The problem> In the forum post about ingesting ORC files with Hadoop, which class does the exception report as not found?

Document text>
========================

ORC - Hadoop ingestion - java.lang.ClassNotFoundException: org.apache.hadoop.hive.common.io.DiskRangeList

Hi everyone. I have an issue when ingesting data in ORC files with Hadoop.
I get this exception:

Error: java.lang.ClassNotFoundException: org.apache.hadoop.hive.common.io.DiskRangeList
	at java.net.URLClassLoader.findClass(URLClassLoader.java:382)
	at java.lang.ClassLoader.loadClass(ClassLoader.java:418)
	at sun.misc.Launcher$AppClassLoader.loadClass(Launcher.java:352)
	at java.lang.ClassLoader.loadClass(ClassLoader.java:351)
	at org.apache.hadoop.util.ApplicationClassLoader.loadClass(ApplicationClassLoader.java:200)
	at org.apache.hadoop.util.ApplicationClassLoader.loadClass(ApplicationClassLoader.java:168)
	at org.apache.orc.OrcFile.createReader(OrcFile.java:385)
	at org.apache.orc.mapreduce.OrcInputFormat.createRecordReader(OrcInputFormat.java:68)
	at org.apache.hadoop.mapreduce.lib.input.DelegatingRecordReader.<init>(DelegatingRecordReader.java:57)
	at org.apache.hadoop.mapreduce.lib.input.DelegatingInputFormat.createRecordReader(DelegatingInputFormat.java:129)
	at org.apache.hadoop.mapred.MapTask$NewTrackingRecordReader.<init>(MapTask.java:515)
	at org.apache.hadoop.mapred.MapTask.runNewMapper(MapTask.java:758)

========================

Information supplied>
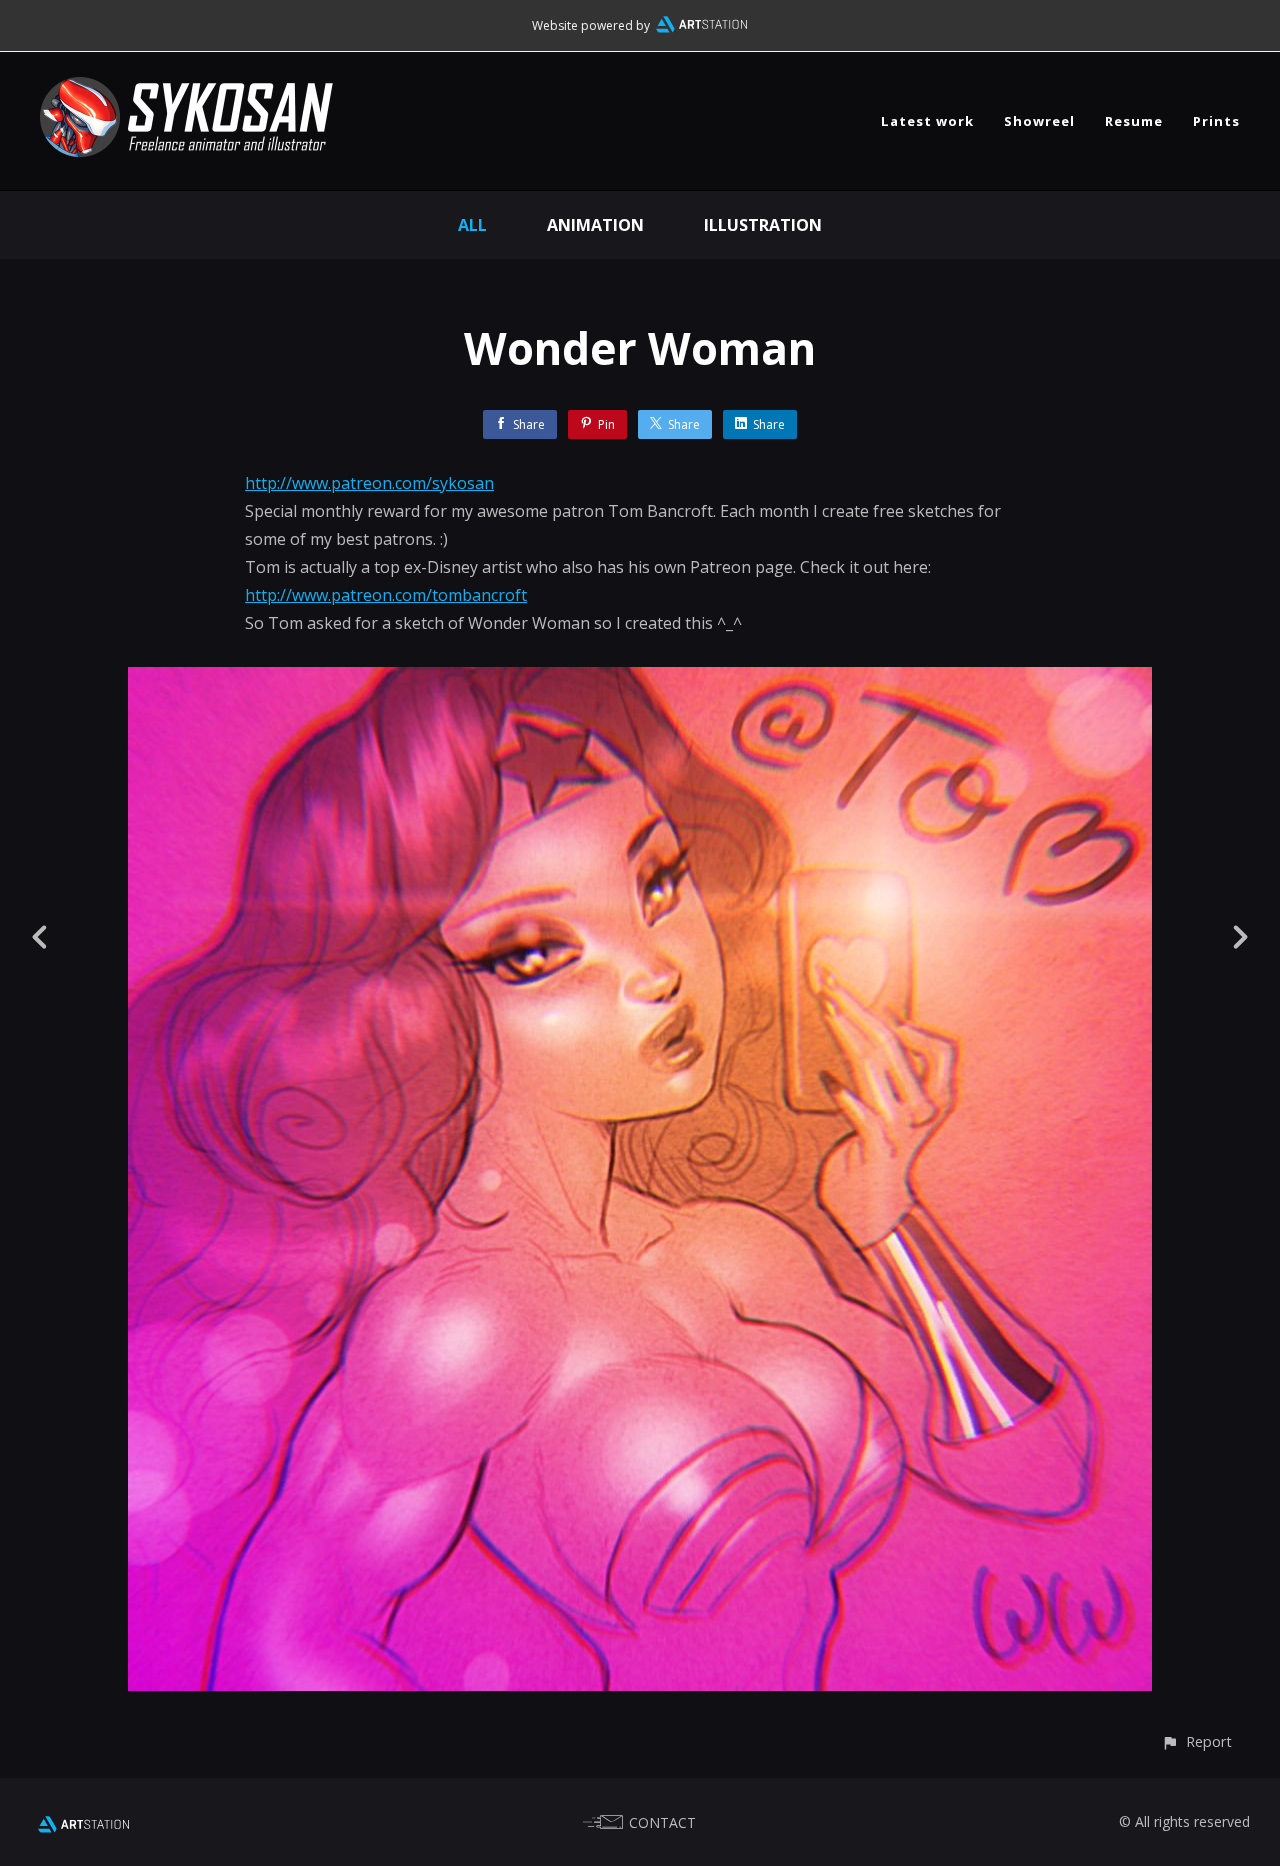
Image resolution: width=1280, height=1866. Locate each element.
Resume (1134, 121)
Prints (1216, 121)
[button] (1196, 1741)
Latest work (927, 121)
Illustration (763, 225)
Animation (595, 225)
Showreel (1039, 121)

========================

Answer below> org.apache.hadoop.hive.common.io.DiskRangeList